O argumento de Moshê é brilhante e contra-intuitivo. Você pode pensar, diz ele, que os tempos difíceis ficaram para trás. Você vagou por quarenta anos sem um lar. Houve momentos em que você não tinha água, nem comida. Você foi exposto aos elementos. Você foi atacado por seus inimigos. Você pode pensar que este foi o teste de sua força. Não foi. O verdadeiro desafio não é a pobreza, mas a riqueza, não escravidão, mas liberdade, não a falta de moradia, mas o lar.
Muitas nações foram elevadas a grandes alturas quando enfrentaram dificuldades e perigos. Elas lutaram batalhas e venceram. Passaram por crises – secas, pragas, recessões, derrotas – e foram fortalecidas por elas. Quando os tempos são difíceis, as pessoas crescem. Eles enterram suas diferenças. Há um senso de comunidade e solidariedade, de vizinhos e estranhos se unindo. Muitas pessoas que viveram uma guerra sabem disso.
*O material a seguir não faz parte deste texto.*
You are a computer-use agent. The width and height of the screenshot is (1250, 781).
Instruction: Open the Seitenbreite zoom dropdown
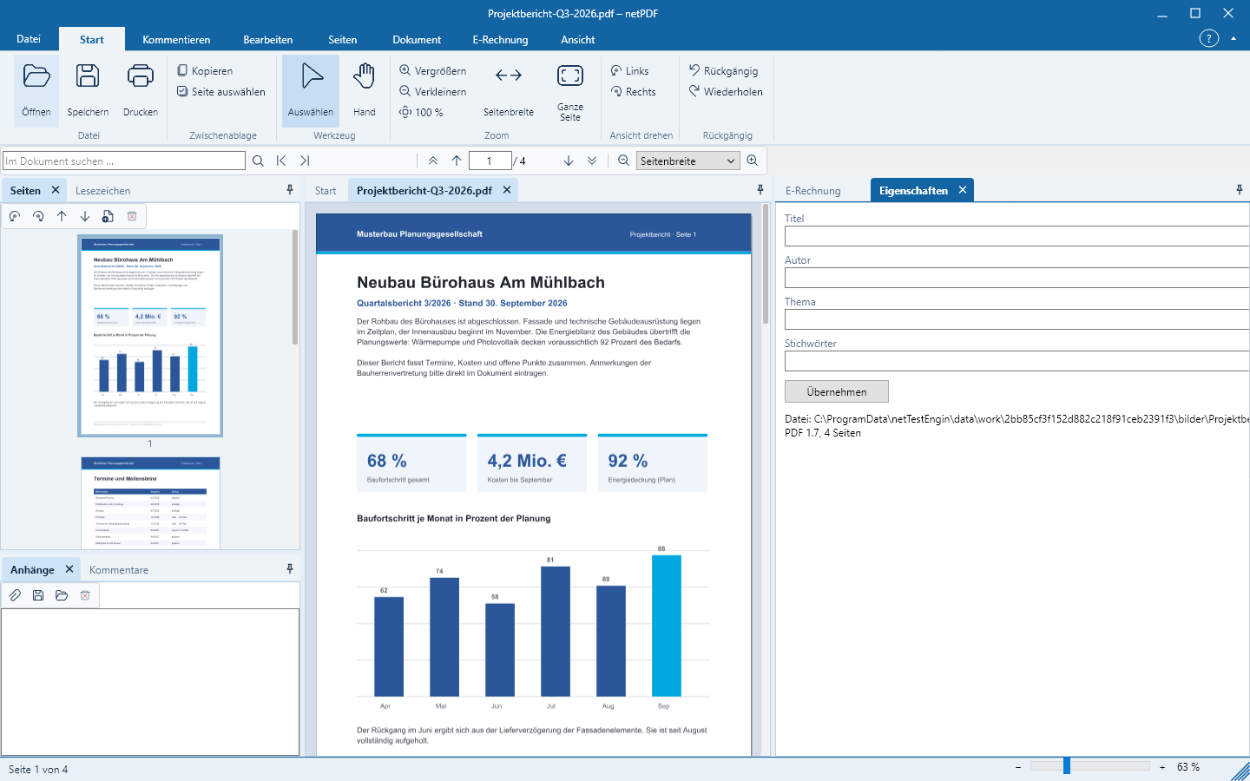[x=688, y=161]
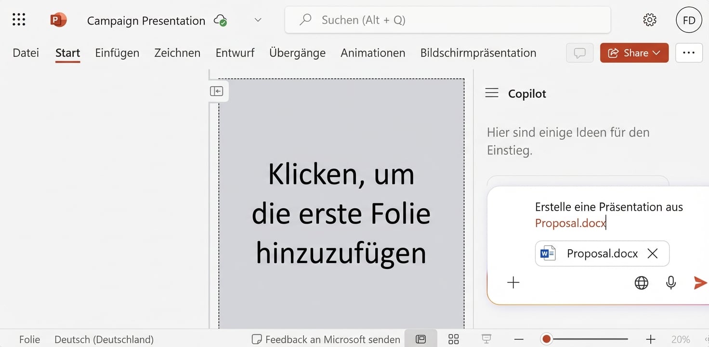Open more ribbon options with the ellipsis
709x347 pixels.
(689, 53)
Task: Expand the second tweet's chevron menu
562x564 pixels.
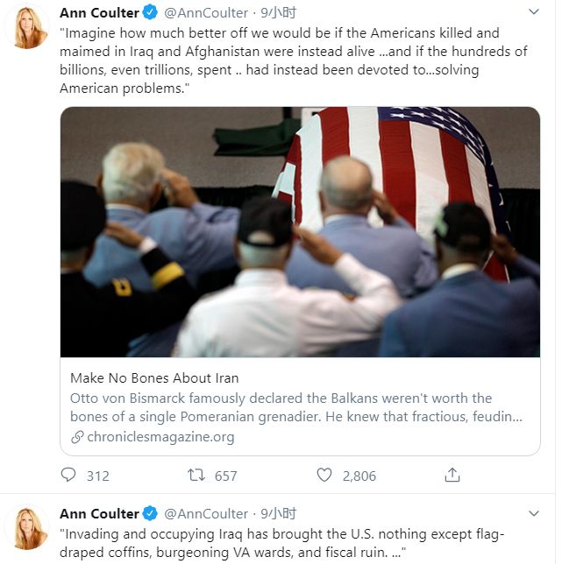Action: pos(534,513)
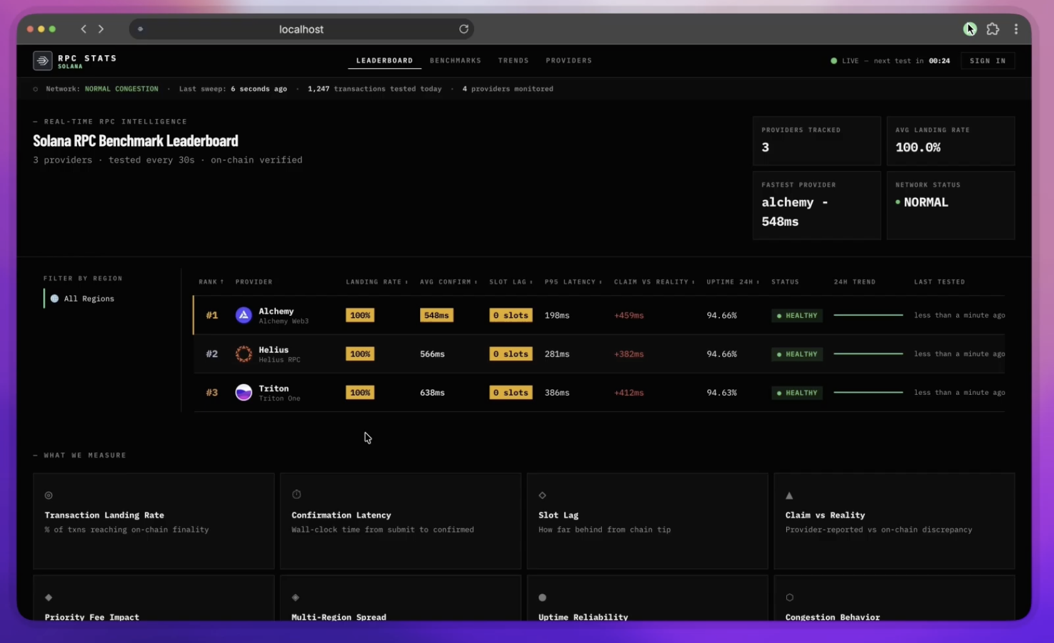The height and width of the screenshot is (643, 1054).
Task: Sort by the Rank column header
Action: coord(211,282)
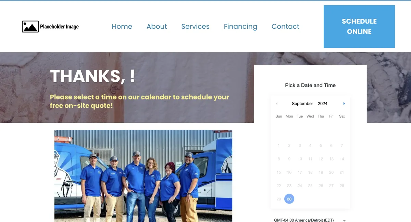Click the team photo with vans
Image resolution: width=411 pixels, height=222 pixels.
[x=143, y=176]
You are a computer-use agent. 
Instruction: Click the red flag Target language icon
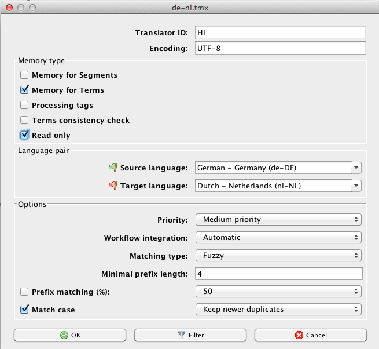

O verdadeiro teste de uma nação não é se ela pode sobreviver a uma crise, mas se ela pode sobreviver à falta de uma crise. Ela pode permanecer forte em tempos de facilidade e abundância, poder e prestígio? Esse é o desafio que derrotou todas as civilizações conhecidas na história. Não deixe, diz Moshê, derrotá-lo.
A previsão de Moshê foi pouco menos do que impressionante. As páginas da história estão repletas de relíquias de nações que pareciam inexpugnáveis em seus dias, mas que eventualmente declinaram e caíram no esquecimento – e sempre pela razão que Moshê previu profeticamente. Eles esqueceram.1 As memórias desapareceram. As pessoas perdem de vista os valores pelos quais uma vez lutaram – justiça, igualdade, independência, liberdade. A nação, com suas primeiras batalhas encerradas, torna-se forte. Alguns de seus membros enriquecem. Tornam-se negligentes, auto-indulgentes, supersofisticados, decadentes. Eles perdem o senso de solidariedade social. Já não sentem que é seu dever cuidar dos pobres, dos fracos, dos marginalizados, dos perdedores. Eles começam a sentir que a riqueza e a posição que têm é deles por direito. Os laços de fraternidade e responsabilidade coletiva começam a se desgastar. Os menos abastados sentem uma aguda sensação de injustiça. O cenário está montado para revolução ou conquista. As sociedades sucumbem às pressões externas quando há muito estão enfraquecidas pela decadência interna. Esse foi o perigo que Moshê previu e sobre o qual ele alertou.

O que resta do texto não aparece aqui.